The web app was a graveyard with good lighting
The dashboard was the problem, not the feature. Every web app for learning a language asks the user to do the same thing: leave their life, open a tab, log in, and "study." That's a context switch, and context switches are where retention dies. My 100 signups didn't churn because the lessons were bad. They churned because opening a dedicated tab to practice Spanish competes with email, Slack, and the actual reason they came to Panama — which is to live here, not to study.
WhatsApp doesn't ask for a context switch. It's already open. In Latin America it's not an app, it's the substrate — your landlord texts you on it, your kid's school sends homework on it, the guy fixing your AC confirms on it. When EspaLuz lives in that same thread, practicing Spanish isn't a separate activity. It's one more conversation in a list of conversations the user already checks 40 times a day.
The hard number: web app week-three return rate was 4%. WhatsApp agent week-three return rate, on a tiny paying cohort, was 100% — three of three.
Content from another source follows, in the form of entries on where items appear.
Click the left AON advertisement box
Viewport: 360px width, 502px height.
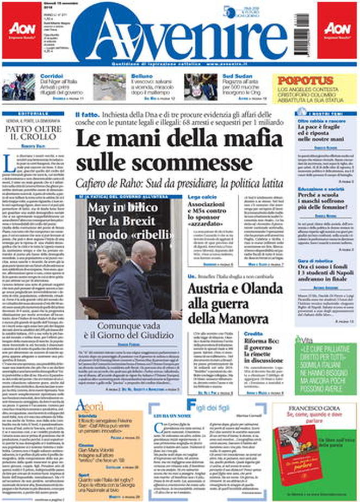(x=21, y=30)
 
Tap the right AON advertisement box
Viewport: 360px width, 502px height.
(x=337, y=30)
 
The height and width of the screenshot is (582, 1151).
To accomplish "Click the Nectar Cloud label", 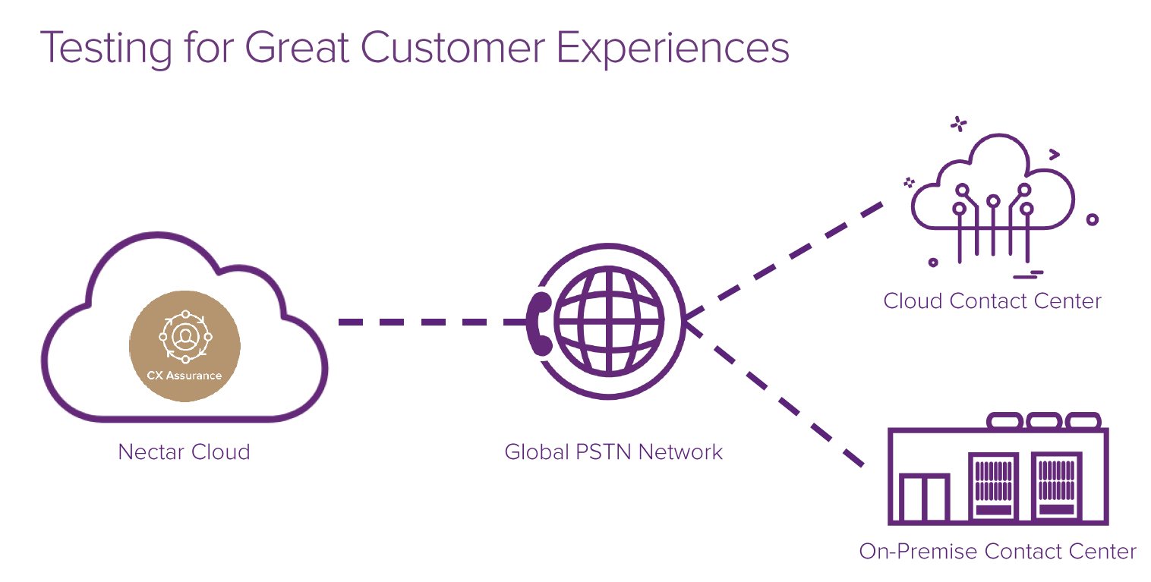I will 184,452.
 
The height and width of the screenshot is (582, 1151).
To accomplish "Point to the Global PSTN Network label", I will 613,452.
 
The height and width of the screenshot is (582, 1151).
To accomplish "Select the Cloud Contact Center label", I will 992,300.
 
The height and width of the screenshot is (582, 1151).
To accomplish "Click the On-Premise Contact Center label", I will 998,551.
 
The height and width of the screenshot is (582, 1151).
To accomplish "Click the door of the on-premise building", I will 923,498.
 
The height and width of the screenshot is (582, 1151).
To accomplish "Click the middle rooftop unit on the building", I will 1043,420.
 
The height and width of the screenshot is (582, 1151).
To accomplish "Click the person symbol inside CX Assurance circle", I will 184,335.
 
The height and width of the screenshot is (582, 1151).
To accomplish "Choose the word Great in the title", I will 297,47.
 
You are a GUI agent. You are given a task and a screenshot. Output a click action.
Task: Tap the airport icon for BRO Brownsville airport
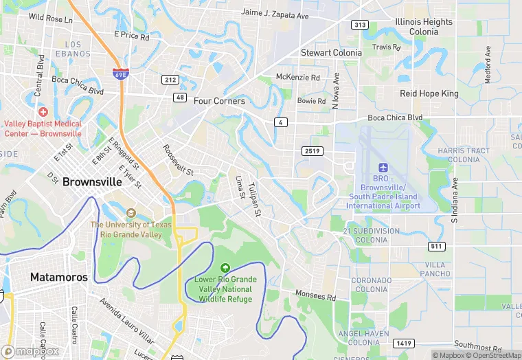pos(383,169)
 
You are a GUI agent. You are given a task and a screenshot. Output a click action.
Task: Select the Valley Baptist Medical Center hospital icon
pos(43,111)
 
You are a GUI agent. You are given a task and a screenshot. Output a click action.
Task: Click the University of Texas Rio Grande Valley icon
pos(131,212)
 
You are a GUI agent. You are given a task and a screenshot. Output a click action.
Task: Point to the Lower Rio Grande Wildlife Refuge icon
pos(224,268)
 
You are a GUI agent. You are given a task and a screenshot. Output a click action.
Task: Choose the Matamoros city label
pos(59,278)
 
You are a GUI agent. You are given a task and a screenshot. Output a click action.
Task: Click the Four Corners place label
pos(219,101)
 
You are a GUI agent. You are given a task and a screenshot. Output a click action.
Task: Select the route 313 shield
pos(359,25)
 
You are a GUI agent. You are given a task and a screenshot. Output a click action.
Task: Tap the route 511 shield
pos(435,246)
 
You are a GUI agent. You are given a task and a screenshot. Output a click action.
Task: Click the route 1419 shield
pos(404,342)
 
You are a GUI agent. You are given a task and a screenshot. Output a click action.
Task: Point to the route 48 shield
pos(180,97)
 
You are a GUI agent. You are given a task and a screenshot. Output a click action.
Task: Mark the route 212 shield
pos(171,80)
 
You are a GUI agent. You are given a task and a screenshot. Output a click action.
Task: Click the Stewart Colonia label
pos(331,53)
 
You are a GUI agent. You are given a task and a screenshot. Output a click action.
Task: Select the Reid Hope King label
pos(429,93)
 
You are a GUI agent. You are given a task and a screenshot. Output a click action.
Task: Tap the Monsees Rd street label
pos(315,296)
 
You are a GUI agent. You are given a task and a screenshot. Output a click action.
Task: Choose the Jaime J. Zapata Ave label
pos(275,14)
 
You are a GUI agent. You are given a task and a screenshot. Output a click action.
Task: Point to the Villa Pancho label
pos(435,269)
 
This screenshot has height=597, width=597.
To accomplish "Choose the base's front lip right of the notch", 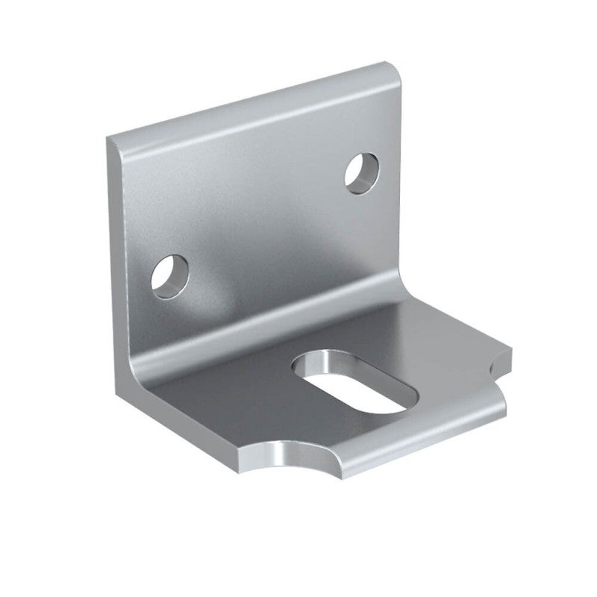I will (x=425, y=440).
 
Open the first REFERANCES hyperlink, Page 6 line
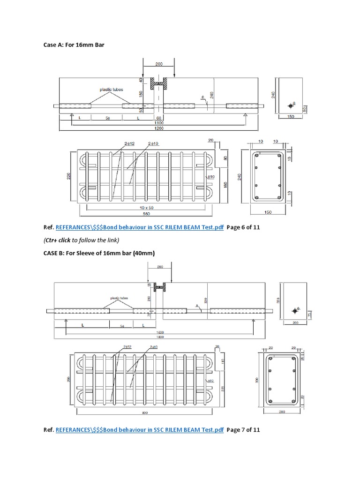click(140, 228)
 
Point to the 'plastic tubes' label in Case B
click(120, 298)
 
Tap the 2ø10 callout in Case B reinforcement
click(153, 346)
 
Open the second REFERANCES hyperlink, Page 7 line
click(140, 429)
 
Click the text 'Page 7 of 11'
click(243, 429)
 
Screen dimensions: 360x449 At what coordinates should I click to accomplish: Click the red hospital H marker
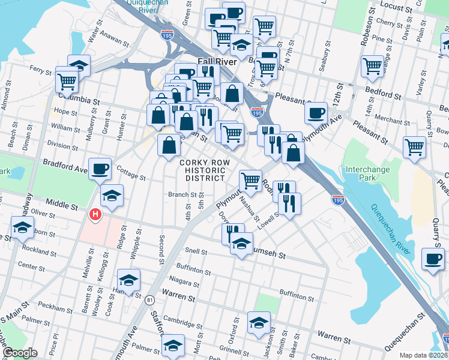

Small sample, yes. But the difference between 4% and 100% isn't a sample-size artifact. It's a delivery-channel artifact.
Two-layer memory without a paid vector store
Here's the part most developers get wrong. The moment someone says "the AI needs to remember the conversation," everyone reaches for embeddings and a vector database. For a language tutor, that's overkill that costs you money and adds latency for retrieval you mostly don't need.
EspaLuz uses two memory layers, and neither requires a managed vector store:
Layer 1 — Rolling conversation window. The last N messages of the actual dialogue, stored as plain rows in Postgres on Oracle Cloud. I keep roughly the last 20 turns per user. This is the working memory: what we just talked about, the verb tense the user struggled with three messages ago, the joke they made. No embeddings. Just a SELECT ... WHERE user_id = $1 ORDER BY created_at DESC LIMIT 20, reversed, and dropped into the prompt.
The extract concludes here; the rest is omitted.